■ **Source document**:
Reduced exposure to silica has a marked effect on TB control. Silica exposure can increase the risk of TB even in absence of silicosis [8]. Some researchers believe that reduced occupational exposure to silica particles is effective for reducing TB incidence. Also, decontamination of work environment from silica particles can significantly reduce number of TB cases. This method can be employed as a TB control strategy especially in communities with high prevalence of TB and silica exposure [23].
Conclusion
Silicosis is a prevalent disease for which there is currently no specific treatment. Silica-exposed workers, with or without silicosis, are at increased risk for tuberculosis. The risk of a patient with silicosis developing tuberculosis is higher (2.8 to 39 times) than that found for healthy controls. However, since both silica dust and silicosis increase the risk of pulmonary TB, it would be a necessary to reducing this risk that should be done by regular health check-up and educational programme for all silica exposed workers and smoking should be prohibited in these workers and a good care and support for those diagnosed with these conditions. The important limitation in this study related to the lack of evaluation of type and concentration of silica particles, short length of observation, and difficulty of diagnosis silico-tuberculosis. We propose that further studies be conducted to investigate strategies contribute to silicosis and silico-tuberculosis control and prevention.
Acknowledgments
The authors would like to thank Rezaii M., Davoodi M. and Nekooyan T. (Department of Occupational and Environmental Health, Health Center of Markazi Province, Arak University of Medical Sciences, Arak/Iran) for their help. We are grateful to the workers who took part in the study and to the deputy of research of Arak University of Medical Sciences for its support for the study. We acknowledge the contribution of Faculty of Health at the Arak University of Medical sciences.
Competing interests
The authors declare no competing interest.
Authors’ contributions
All the authors contributed to the content of this manuscript and participated in the editing of the final manuscript and approved the final text.

■ **Extracted information**:
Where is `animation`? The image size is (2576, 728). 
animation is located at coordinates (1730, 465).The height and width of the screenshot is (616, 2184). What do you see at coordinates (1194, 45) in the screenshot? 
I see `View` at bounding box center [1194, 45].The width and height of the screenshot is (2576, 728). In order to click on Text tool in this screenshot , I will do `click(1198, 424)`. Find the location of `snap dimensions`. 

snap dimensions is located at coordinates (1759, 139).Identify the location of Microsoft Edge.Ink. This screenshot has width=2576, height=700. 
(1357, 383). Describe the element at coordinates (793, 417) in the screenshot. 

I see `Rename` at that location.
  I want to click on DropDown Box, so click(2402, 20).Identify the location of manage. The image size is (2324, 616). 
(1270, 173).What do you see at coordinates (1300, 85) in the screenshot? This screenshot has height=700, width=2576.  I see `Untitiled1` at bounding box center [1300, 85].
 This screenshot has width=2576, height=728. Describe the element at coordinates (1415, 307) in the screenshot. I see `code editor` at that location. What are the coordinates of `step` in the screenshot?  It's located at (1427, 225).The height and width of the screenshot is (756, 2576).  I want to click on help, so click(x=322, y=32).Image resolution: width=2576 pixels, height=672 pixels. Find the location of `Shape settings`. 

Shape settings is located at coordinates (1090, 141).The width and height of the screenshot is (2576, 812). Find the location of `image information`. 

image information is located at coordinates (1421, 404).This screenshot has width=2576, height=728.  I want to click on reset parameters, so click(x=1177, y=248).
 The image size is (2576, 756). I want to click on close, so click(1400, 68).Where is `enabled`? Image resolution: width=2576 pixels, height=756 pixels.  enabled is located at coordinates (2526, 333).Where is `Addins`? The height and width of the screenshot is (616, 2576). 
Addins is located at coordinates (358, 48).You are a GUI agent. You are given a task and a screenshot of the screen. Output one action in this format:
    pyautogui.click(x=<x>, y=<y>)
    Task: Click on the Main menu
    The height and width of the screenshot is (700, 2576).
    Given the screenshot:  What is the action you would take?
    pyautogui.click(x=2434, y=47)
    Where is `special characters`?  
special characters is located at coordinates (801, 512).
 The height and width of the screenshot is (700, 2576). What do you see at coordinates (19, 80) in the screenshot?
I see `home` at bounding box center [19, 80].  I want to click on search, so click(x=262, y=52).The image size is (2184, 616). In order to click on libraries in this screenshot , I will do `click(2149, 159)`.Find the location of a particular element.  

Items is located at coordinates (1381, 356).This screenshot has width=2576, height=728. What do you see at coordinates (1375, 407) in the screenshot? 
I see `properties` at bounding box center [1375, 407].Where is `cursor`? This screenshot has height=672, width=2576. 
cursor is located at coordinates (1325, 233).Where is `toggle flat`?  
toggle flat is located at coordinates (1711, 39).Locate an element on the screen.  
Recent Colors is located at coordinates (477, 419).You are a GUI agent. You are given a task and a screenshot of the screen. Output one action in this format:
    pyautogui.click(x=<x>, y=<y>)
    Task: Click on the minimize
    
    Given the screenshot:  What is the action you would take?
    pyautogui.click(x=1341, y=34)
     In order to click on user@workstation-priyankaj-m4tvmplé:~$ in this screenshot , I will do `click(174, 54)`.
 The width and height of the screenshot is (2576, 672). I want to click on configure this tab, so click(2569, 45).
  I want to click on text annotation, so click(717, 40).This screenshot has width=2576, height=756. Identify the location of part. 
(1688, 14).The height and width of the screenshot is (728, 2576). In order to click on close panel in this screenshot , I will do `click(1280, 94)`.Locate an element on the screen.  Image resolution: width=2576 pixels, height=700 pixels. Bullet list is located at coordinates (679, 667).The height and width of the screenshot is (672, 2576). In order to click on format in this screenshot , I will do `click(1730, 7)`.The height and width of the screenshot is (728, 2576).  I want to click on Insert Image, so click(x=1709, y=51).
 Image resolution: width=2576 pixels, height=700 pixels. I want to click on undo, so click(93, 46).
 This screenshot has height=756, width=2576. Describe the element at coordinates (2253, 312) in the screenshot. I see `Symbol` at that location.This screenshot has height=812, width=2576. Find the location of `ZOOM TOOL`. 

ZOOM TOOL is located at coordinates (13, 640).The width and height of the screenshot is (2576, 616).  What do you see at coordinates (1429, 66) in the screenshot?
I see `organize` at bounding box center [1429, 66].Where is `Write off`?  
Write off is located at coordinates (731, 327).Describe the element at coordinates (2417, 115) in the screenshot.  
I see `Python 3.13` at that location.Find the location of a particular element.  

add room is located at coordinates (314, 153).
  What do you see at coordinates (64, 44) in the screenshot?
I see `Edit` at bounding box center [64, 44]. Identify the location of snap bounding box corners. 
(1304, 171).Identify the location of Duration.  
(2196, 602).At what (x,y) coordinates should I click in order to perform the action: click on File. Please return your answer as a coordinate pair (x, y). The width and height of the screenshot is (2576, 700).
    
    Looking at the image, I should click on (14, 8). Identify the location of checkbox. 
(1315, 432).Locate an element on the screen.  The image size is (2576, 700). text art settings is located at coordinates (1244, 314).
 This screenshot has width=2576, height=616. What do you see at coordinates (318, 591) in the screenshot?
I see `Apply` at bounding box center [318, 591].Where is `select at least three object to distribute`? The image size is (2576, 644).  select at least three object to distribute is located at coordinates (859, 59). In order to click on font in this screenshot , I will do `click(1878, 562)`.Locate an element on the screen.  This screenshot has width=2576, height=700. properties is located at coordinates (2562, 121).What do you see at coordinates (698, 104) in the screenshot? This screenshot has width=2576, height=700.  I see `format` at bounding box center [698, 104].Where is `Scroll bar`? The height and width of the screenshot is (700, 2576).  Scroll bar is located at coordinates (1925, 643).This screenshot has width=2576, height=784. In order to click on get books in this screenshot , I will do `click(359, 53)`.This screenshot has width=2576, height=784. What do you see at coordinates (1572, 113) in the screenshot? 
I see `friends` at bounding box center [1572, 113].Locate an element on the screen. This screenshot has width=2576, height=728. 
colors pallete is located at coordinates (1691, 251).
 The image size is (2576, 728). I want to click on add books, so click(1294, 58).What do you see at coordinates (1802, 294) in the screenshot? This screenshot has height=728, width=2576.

■ **Activity A**: In the silica and tuberculosis text, how much higher is the risk of a patient with silicosis developing tuberculosis compared with healthy controls?
■ **Activity B**: Copy word for word the part of the silica and tuberculosis text from "Authors’ contributions" up to and including "the final text.".

■ **Your solution A**: 2.8 to 39 times higher.

■ **Your solution B**:
Authors’ contributions
All the authors contributed to the content of this manuscript and participated in the editing of the final manuscript and approved the final text.